HOW TO COMPLETE THIS TASK
Retype the entries below word for word, leaving none out.

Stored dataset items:
········

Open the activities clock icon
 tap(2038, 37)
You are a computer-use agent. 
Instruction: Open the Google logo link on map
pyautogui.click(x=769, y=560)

········

OUTPUT
Open the activities clock icon
 tap(2038, 37)
You are a computer-use agent. 
Instruction: Open the Google logo link on map
pyautogui.click(x=769, y=560)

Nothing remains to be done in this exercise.